This picture pretty much sums up why I love Sonoma. Imagine birds chirping and the occasional eagle or horse passing by.

We discovered Lynmar Estate and fell completely in love with the winery. I had a lovely chardonnay and several nice pinot noirs. And that's saying a lot, because I'm not usually a pinot noir fan. There was also a rich syrah that's more similar to what I usually drink.

But mostly, the people and space won us over 100%. At Lynmar, when you purchase a tasting, you aren't forced to stand at a bar and make small talk with the employees while you try to down one wine after another. Instead, you place your order, then you pick a seat outside and the wines are brought to you, poured, described, and left for you to enjoy at your own pace.
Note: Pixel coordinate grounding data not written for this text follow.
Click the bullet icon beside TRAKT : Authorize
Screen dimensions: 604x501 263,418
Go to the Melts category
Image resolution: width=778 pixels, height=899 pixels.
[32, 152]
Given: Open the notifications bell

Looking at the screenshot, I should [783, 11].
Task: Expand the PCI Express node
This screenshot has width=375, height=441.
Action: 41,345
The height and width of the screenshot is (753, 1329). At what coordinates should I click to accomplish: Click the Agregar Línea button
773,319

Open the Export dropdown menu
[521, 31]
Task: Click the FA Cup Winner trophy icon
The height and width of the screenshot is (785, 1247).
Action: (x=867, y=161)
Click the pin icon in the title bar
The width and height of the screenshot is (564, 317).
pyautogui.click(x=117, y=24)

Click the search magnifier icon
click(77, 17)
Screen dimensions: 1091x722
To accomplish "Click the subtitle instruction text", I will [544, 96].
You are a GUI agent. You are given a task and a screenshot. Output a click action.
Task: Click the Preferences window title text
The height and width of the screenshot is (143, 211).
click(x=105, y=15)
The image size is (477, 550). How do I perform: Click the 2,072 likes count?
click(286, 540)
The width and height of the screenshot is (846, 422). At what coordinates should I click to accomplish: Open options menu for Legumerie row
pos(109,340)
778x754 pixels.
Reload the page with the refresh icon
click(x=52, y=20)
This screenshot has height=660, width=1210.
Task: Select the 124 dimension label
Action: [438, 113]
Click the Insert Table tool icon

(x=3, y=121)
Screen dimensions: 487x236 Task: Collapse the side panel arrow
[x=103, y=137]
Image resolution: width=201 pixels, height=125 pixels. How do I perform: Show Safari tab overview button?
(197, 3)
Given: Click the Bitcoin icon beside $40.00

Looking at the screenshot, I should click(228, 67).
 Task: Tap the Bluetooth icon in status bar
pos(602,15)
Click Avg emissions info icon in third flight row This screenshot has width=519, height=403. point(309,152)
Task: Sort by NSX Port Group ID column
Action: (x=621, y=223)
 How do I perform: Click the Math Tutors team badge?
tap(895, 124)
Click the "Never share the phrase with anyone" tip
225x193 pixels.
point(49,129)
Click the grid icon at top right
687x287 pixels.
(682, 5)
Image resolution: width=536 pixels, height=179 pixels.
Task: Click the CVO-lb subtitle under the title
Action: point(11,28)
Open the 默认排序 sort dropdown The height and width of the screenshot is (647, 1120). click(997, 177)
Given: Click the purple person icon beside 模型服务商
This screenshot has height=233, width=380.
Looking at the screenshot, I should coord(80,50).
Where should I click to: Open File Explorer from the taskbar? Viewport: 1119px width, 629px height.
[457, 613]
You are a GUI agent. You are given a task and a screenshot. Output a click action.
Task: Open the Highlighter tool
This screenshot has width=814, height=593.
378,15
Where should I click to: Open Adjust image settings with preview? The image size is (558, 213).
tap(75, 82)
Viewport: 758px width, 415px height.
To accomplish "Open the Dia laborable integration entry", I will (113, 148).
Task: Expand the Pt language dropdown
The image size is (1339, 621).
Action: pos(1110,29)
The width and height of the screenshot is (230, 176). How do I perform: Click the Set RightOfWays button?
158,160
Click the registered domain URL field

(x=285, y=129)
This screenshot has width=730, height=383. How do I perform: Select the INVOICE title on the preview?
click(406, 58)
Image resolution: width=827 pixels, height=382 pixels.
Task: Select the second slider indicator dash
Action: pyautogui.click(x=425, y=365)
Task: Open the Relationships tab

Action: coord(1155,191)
You are also welcome to bring whatever food you would like, or purchase amuse bouches that are paired with the wine.

Some of the outdoor tables are nestled in the middle of a flourishing herb and flower garden. We saw huge bushes of oregano, thyme, chives, asparagus, lettuce, basil, strawberries, sweet peas, posies, poppies, and a lot more. We even saw a birds' nest built into the side of the building, and the mother bird was flying back and forth with beetles for her babies. Ah, nature!

So if you find yourself in the Santa Rosa/Sebastopol area, do not miss a chance to visit Lynmar. Tastings are $10-25 instead of $5 or free, but it's a much more leisurely experience and you actually get to sip and enjoy your wine instead of feeling like someone's breathing down your neck waiting for you to drink your wine, swish it around in your mouth, pour out the rest, and then buy.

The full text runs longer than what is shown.